Jessica’s story: “Timely diagnosis of AFLP is difficult as the symptoms are so non-specific, and I didn’t even develop symptoms until the situation was advanced”

Jessica found out she had acute fatty liver of pregnancy (AFLP) shortly before her son was born, and needed an emergency caesarean section. She’s sharing her story to help raise awareness of this rare condition. Thank you Jessica! 

Around a week before my baby was born I began experiencing nausea, acid reflux and a huge increase in thirst. I figured this was normal pregnancy stuff and nothing to worry about. A few days later the nausea progressed to vomiting and I went to Birmingham Women’s Hospital to get checked over. My skin and eyes had also started to turn yellow.  

After some tests I was told my baby needed to be delivered immediately via emergency caesarean section (c-section). Not at all what I was expecting. I was 34 weeks along and still had stuff to sort out.
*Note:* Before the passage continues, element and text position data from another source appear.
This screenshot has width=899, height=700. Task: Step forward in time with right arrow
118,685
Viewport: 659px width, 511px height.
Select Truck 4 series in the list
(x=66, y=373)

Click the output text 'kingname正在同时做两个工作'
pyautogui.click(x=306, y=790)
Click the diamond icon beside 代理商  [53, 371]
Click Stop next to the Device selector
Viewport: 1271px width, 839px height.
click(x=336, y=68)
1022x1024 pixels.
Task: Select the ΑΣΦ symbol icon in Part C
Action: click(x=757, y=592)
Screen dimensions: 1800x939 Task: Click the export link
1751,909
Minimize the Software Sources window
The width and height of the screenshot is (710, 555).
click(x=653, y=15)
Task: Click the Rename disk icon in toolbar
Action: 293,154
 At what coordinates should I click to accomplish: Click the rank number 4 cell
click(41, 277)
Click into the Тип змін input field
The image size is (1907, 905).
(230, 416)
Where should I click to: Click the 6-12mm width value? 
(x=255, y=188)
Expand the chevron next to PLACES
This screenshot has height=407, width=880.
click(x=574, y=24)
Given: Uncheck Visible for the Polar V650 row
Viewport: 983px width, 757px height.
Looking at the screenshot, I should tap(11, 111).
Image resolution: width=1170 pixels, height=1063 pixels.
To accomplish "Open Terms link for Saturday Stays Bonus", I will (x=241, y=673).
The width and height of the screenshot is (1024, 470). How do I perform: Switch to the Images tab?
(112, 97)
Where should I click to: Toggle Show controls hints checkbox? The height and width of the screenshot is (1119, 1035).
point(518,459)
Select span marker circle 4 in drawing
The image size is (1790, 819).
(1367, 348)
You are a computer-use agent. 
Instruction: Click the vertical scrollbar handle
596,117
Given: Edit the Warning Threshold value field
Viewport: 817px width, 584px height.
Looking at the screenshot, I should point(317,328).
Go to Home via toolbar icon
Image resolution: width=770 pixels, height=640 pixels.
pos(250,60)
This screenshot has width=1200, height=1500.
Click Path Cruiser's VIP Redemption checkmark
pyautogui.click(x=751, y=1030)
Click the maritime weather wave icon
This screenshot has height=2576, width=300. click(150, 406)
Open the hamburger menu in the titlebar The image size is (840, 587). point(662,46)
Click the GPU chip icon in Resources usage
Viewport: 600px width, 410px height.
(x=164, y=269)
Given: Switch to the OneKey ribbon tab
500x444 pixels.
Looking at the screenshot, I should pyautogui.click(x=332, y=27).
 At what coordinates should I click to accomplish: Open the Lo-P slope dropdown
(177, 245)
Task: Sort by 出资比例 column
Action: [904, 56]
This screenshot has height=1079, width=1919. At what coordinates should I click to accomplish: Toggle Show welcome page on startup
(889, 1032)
As the c-section was under general anaesthetic my partner couldn’t be present so we said our goodbyes and off I went.  

I woke up 3 days later in the ICU next door at the Queen Elizabeth Hospital to photos of my newborn hanging in front of me. I had a touch of delirium and didn’t fully grasp the situation. I was adamant a swim in the (non-existent) swimming pool was crucial to my recovery, and I was also keen to get on with work emails. I’m glad I wasn’t able to access them!  

I came to learn I had a rare life-threatening condition called acute fatty liver of pregnancy (AFLP). The cure is delivery of the baby. It’s a bit of a misnomer as it isn’t just the liver which is affected. In addition to having liver failure, I had a degree of kidney failure and low platelets. The platelet issue meant my blood wasn’t clotting properly; this led to a severe abdominal haemorrhage after the c-section requiring further surgery and blood transfusions.   

My situation was as bad as it could get, but I had the easy experience as I was out of it the entire time! My poor partner was told at one point the limits of what could be done for me had been reached. My mum faced the prospect of losing her daughter, and just a few months after losing her husband (my dad) unexpectedly. 

Thanks to the incredible work of everyone who cared for me I pulled through. A surgeon asked if I remembered hearing ‘Never Gonna Give You Up’ - the song had started playing nearby while I was being worked on. Expert “Rickrolling” from the universe.   

My body was unrecognisable, having ballooned up with kilos of fluid. Fluid on my lungs meant I needed CPAP (continuous positive airway pressure) and oxygen support. A line of staples ran the length of my abdomen. I had high blood pressure and blurry vision. Just rolling onto my side was a gargantuan effort. 

I met my son for the first time 5 days after he was born. I don’t really remember it but I do have photos of us blinking blearily at one another like ‘what just happened?’ Fortunately, he had been delivered before the condition affected him (it can be fatal for the baby too) and he only spent a week in the neonatal ICU. 

All the staff involved with my care were wonderful; I was even treated to a bed-based hair wash and blow-dry. I remained in hospital for 3 weeks before leaving in a wheelchair and spending another 4 weeks recovering to the point I could start looking after my baby. And there’s nothing like a baby to build your muscles back up! 

It’s been cathartic writing this but most importantly I hope it helps raise awareness. Timely diagnosis of AFLP is difficult as the symptoms are so non-specific, and I didn’t even develop symptoms until the situation was advanced. Additionally, AFLP can also be confused with preeclampsia and HELLP (hemolysis, elevated liver enzymes and low platelets) syndrome as a number of features overlap.  

My advice to anyone concerned about their health is to push to be seen and investigated if things don’t seem right. I’m eternally grateful to the medical professionals for recognising what was happening and ensuring that I was seen to urgently. I was very lucky to have been treated where I was; the site has strong liver and multidisciplinary expertise. Not all hospitals are able to treat the condition.  

6 months on my midsection is absolutely not what it was, but all the important things like my liver are back to normal and I have a lovely little boy. I’m overjoyed I get to be a parent alongside my partner.